### PROBLEM DESCRIPTION
From the listing below, pull out the lines that hold "button".

### STUDY MATERIAL
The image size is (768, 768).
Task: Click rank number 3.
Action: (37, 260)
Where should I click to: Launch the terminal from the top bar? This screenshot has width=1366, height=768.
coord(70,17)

...

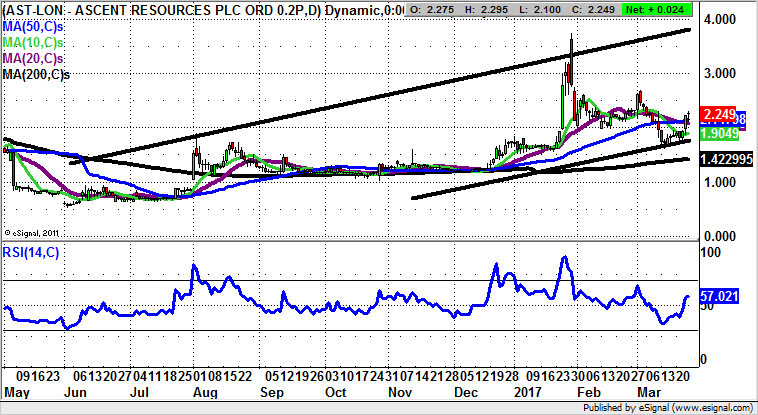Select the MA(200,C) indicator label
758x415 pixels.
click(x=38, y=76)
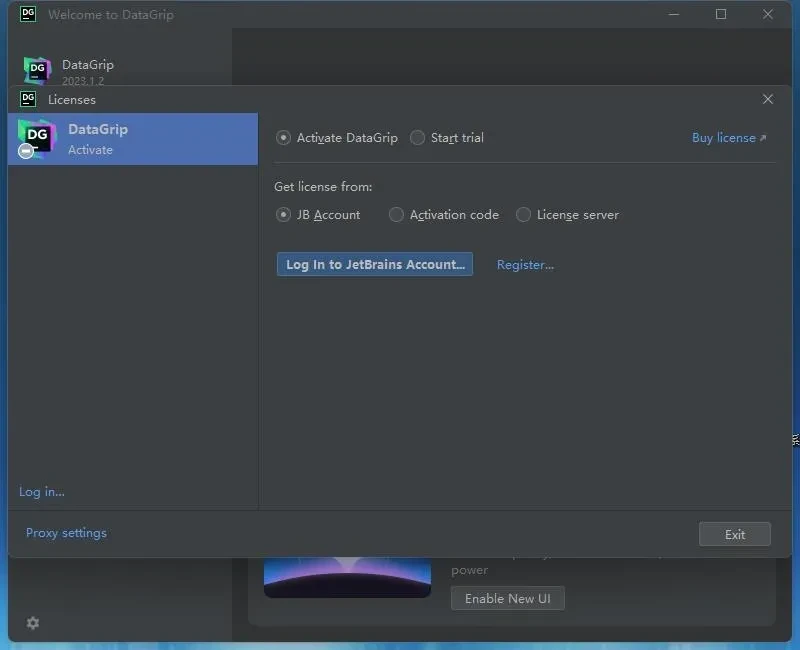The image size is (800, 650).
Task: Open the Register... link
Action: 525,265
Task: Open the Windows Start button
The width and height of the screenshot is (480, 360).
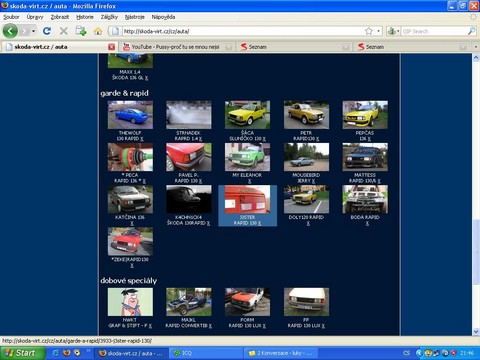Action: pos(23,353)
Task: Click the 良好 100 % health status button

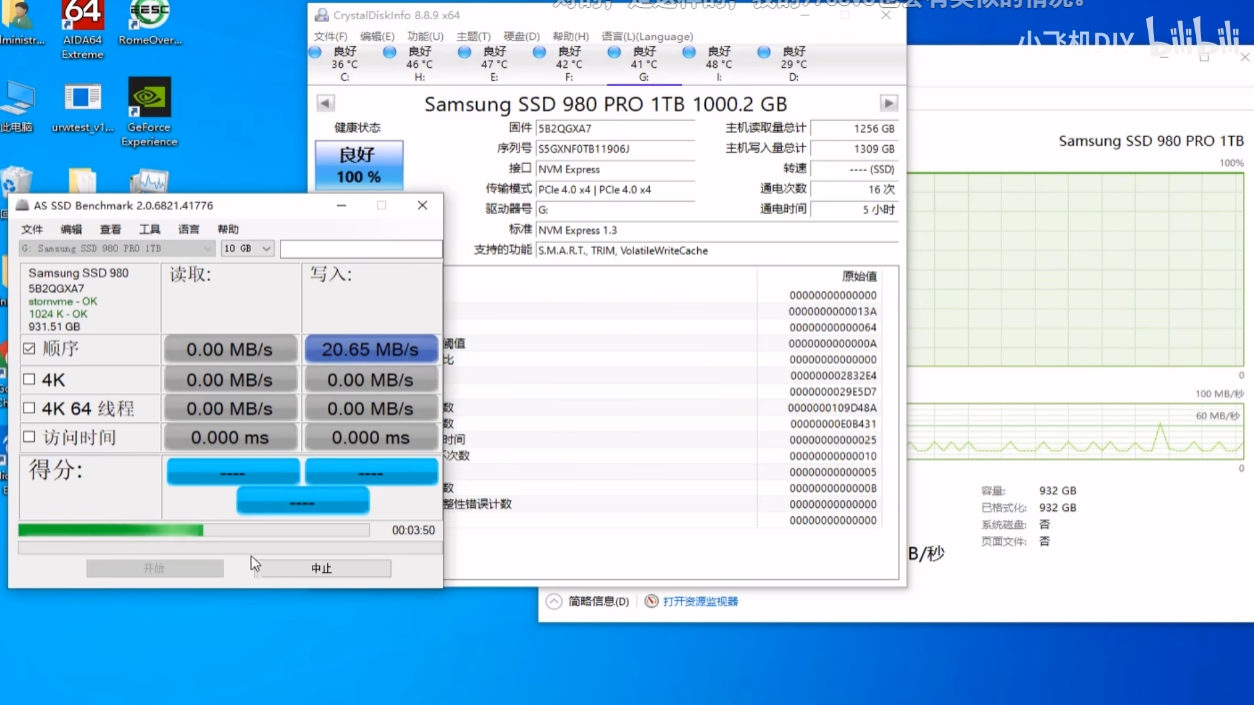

--

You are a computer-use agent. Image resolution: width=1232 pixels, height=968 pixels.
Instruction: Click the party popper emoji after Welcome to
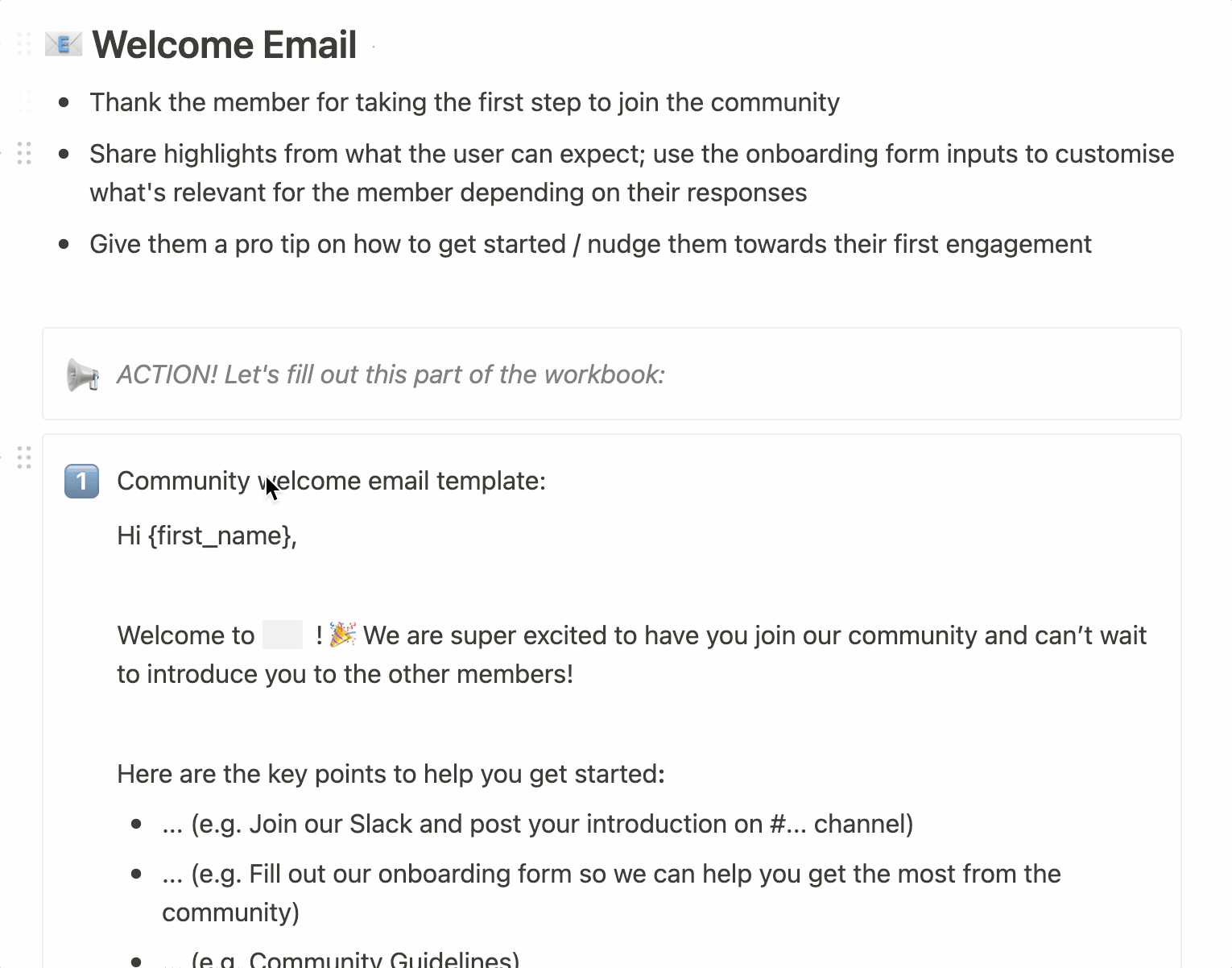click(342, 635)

### RESPONSE TO THE EXERCISE
Task: Open the Windows Start button
Task: Click the 良好 100 % health status button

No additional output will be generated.